Archive for the ‘Hyper-V’ Category

Are Virtual Machines Free?

Posted on the April 23rd, 2010 under Hyper-V,VMware by

Are Virtual Machines free since I can run multiple independent instances of an Operating System in isolation on a single physical server?  I can only pay for a physical server once; if I already paid for it, why can’t I consider each Virtual Machine a no-cost server installation?

The uncontrolled installation of perceived free virtual server installations is called virtual machine sprawl—by many accounts is a new epidemic in the datacenter with the advent and rapid adoption of Virtualization.  If Virtual Machines are free, how do I pay for additional capacity requirements when I use all existing capacity?  This article describes the costs associated with Virtual Machines and two strategies for calculating cost per Virtual Machine.  This information can be used to recover hardware and software costs associated with virtualization and can also be used in reports and analyses of projected project costs.
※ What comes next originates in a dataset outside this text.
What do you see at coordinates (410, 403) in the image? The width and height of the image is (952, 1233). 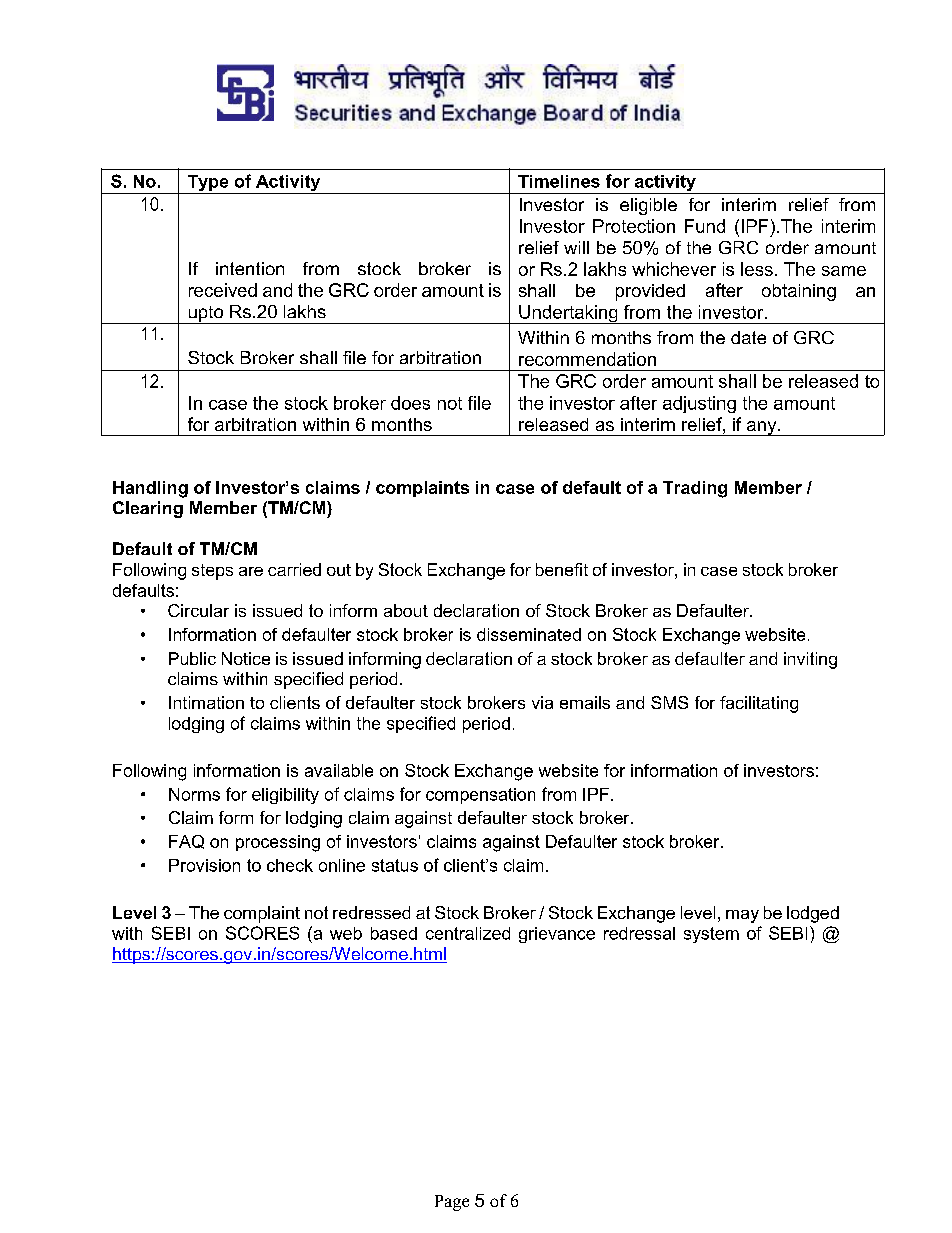 I see `does` at bounding box center [410, 403].
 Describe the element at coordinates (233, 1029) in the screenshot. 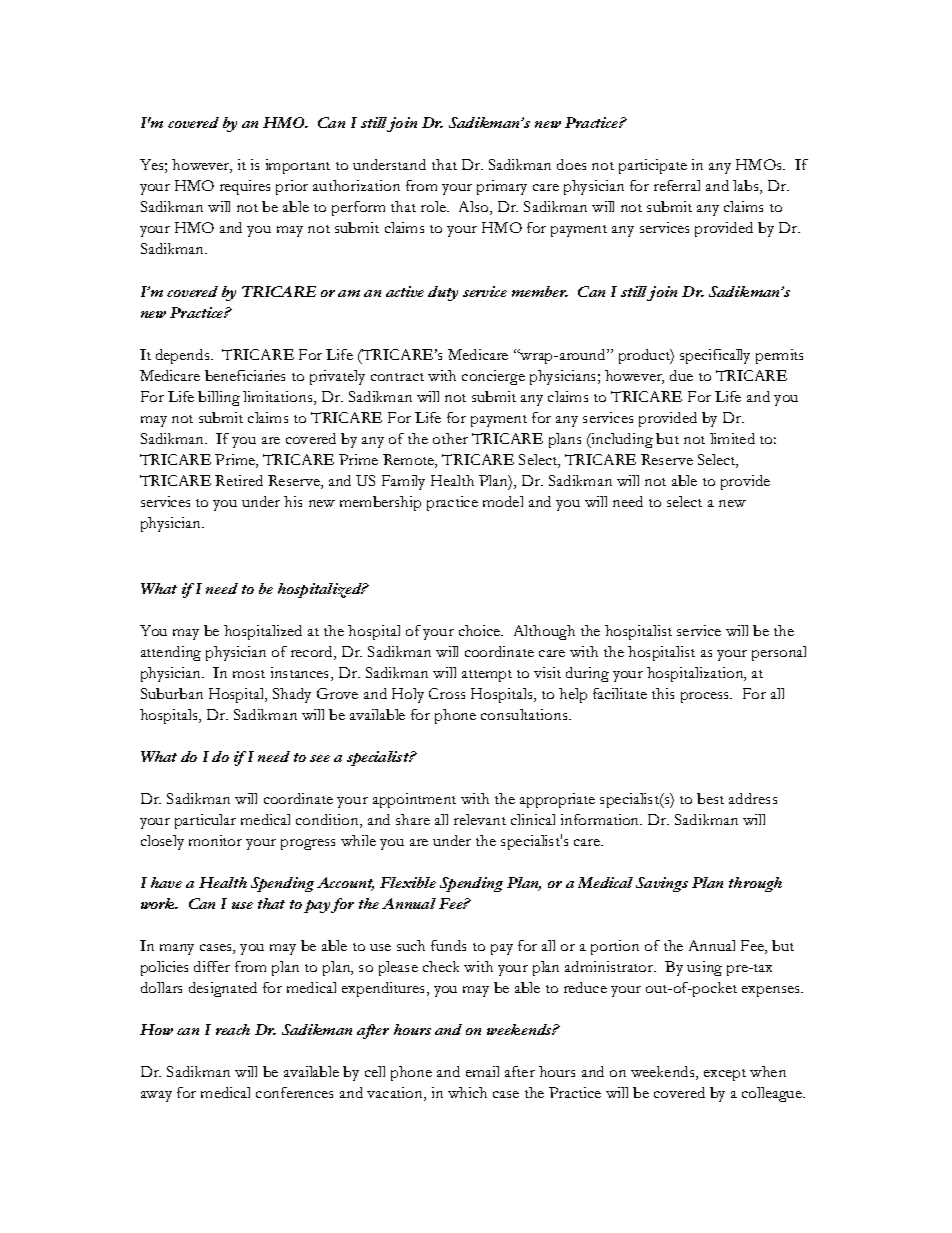

I see `reach` at that location.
In the mainframe days, Technology departments developed a method to recover technology costs by charging customers for services provided.  This method of cost recovery is called the “chargeback”.  Chargeback models are not perfect.  In fact, Chargeback is often a point of contention within organizations depending on which side of the aisle you are on.  For example, IT managers are typically fond of the chargeback model.  It’s a way to prevent customers from demanding excessive services without first considering the cost impact.  Business managers, however, see chargeback from the other side.  Often the cost passed back to the customer includes a margin of profit which is looked at in a negative way because the business manager feels he is being asked to pay for “more” than the actual usage cost.  Executive management typically falls in the middle.  They like chargeback because independent accounting and performance metrics can be tracked back to individual business units and used as a scorecard.  However, Executives struggle with chargeback because it’s “one organization”; the money used for IT capital expenditures is often allocated using an Enterprise strategy (i.e. “Business Unit A” needs a new database server and the money will come from a general IT expenditures account).

Assuming you still want to pursue a chargeback model you will need to figure out how to accurately account for resource usage in the virtual environment that covers actual costs, is perceived by business customers as fair, and also allows enough (profit) to purchase additional capacity and replacement hardware and software in future years. There are two models of Chargeback that work fairly well to recover costs associated with providing Virtual Infrastructure services.  I will call these “Simple” and “Complex”.

In the Simple model, the cost per Virtual Machine is calculated as the Virtual Infrastructure is built-out.  By totaling the costs associated with physical server hardware purchases, virtualization software licensing, Operating System licensing, storage costs, and any other costs associated with standing up a new virtual machine (i.e. maintenance and personnel costs) and dividing by the number of Virtual Machines that are expected to be supported on the Virtual Infrastructure over its lifetime, you can determine an estimated per Virtual Machine cost.  This model is simple and easy to calculate but is largely unfair to customers because it doesn’t account for differences between actual resource usage.  For example, Business Unit A uses a single-CPU Virtual Machine with 1GB of RAM and Business Unit B uses a four-CPU Virtual Machine with 8GB or RAM—though, both Business Units are paying the same.

In the Complex model, the cost per Virtual Machine is calculated using actual resource usage information of a Virtual Machine.  This model is especially complex in a virtual environment because of the many different ways a Virtual Machine can be configured and deployed.  Further, because Virtual Machines are often shuffling around physical servers as capacity requirement change, it’s impossible to use a simple ledger-style Chargeback method.  To implement a fair and balanced Chargeback model using the Complex model, the use of Chargeback tools (VMware Chargeback and VKernel  Chargeback) purpose-built for virtualization becomes a requirement.  The Complex model requires the cost per Virtual Machine to be calculated using the Simple model described above as a first step.  Actual CPU, Memory and Storage information is then collected as an additional cost and added to the basic per Virtual Machine cost.  By using the complex model a fair and accurate per Virtual Machine cost can be associated to an individual Virtual Machine.

Virtual Machines are not “free”.  Each Virtual Machine has hardware costs, software costs, infrastructure costs, personnel costs and other hidden costs (HVAC, Electricity, Datacenter footprint) that are all factors to consider when creating a Virtual Machine.